Коля нажал кнопку блокировки, замок, открываясь, щёлкнул. Валя выскочила из машины, побежала назад. За ней вылез Коля, пытался догнать, но недолго.
Остановившись на некотором расстоянии, испуганная школьница слышала, как чертыхался Лёха, смеялся Коля, тихо оправдывалась Рита:
— Она вот такая у меня, недотрога... Да не обращайте внимания. Не хочет быть... Пусть ходит пешком.
Жизнь, как она есть
С утра напившись чаю, дед Еремей вышел на улицу. Не может старый таёжник спать на рассвете. Закрепленная жизнью страсть к воле, как лесной зверь, кормящийся в густых сумерках приходящего утра, шепчет: «Не спи, Еремей, новый день начинается. Кто рано встаёт, тому Бог подаёт!» Можно бы ещё прикорнуть часок-другой, да надпочечники адреналин в кровь выкидывают, надо куда-то идти, что-то делать.
Во времена, когда был юн да горяч, всё на Осиновую гору бегал солнце встречать. Как стал старше, всегда за поскотину корову гонял. Теперь же так себе: по хозяйству управиться, снег откидать, бабке дров, воды принести, печь затопить — вот и вся забота. Не может старик на гору подняться, хотя до сегодняшнего дня считает себя молодым. Давно нет коровы, уже нет сил у Акулины вымя выдоить. Да и кому она нужна теперь, корова?
Снега за ночь выпало немного, так себе, от силы, сантиметров десять. Дед взял в руки деревянную лопату, стал отгребать тропинку к дороге. Несколько взмахов — небольшой отдых, чтобы отдышаться. Начал старый таёжник замечать, что в последнее время духу на работу не хватает. Что ни делает, силы быстро покидают тело. На что грешить — не знает. Усугублять бражки меньше стал, спать рано ложиться, чтобы сон был хороший. Потом Акулина надоумила: годы подошли. Подумал Еремей, а может, и правда, сколько можно глухарем токовать?
На востоке проявилась охровая полоска света, пролилась на снежное покрывало. В воздухе затишье. Последние пушинки улеглись на землю несколько часов назад. Свежая перенова чиста, свежа, прекрасна, как молодая непорочная дева. Дорога похожа на льняное покрывало. Нет следов колес машин, не видно отпечатков шагов человека.
Окончил Еремей работу, опёрся на черенок лопаты, вдохнул полной грудью воздух. Хорошо! Лёгкий морозец бодрит, отзываясь волнующей ностальгией, как много лет назад, когда он, вот так же, рано поутру, пока Акулина доит корову, перебегал дорогу к разведёнке Парфёнихе, на кружку чая. Где же теперь добрая, приветливая соседка?

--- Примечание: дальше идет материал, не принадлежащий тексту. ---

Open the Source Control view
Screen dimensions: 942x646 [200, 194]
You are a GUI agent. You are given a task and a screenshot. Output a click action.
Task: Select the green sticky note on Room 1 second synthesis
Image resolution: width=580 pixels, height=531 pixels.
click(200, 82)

Нет её. Померла двадцать лет назад. Помнится, пришел Еремей вот так же утром, а общительная Луша едва тёплая. Теперь от её дома остались полусгнившие стены и провалившаяся крыша. По посёлку мало кто помнит её — умерла, и забыли. Коротка человеческая память, как декабрьский день.
Посмотрел старик вдоль дороги, направо — никого, перевел взгляд в другую сторону — та же картина. «Да, не тот ныне народ пошёл, ленивый, — подумал дед. — Раньше, в былое время, до войны и после неё, каждый день люди в пять часов вставали, чтобы дома всё управить и на предприятие не опоздать. Строго было, не то что сейчас: хочешь, вообще не работай, дома сиди, никто наказывать не будет».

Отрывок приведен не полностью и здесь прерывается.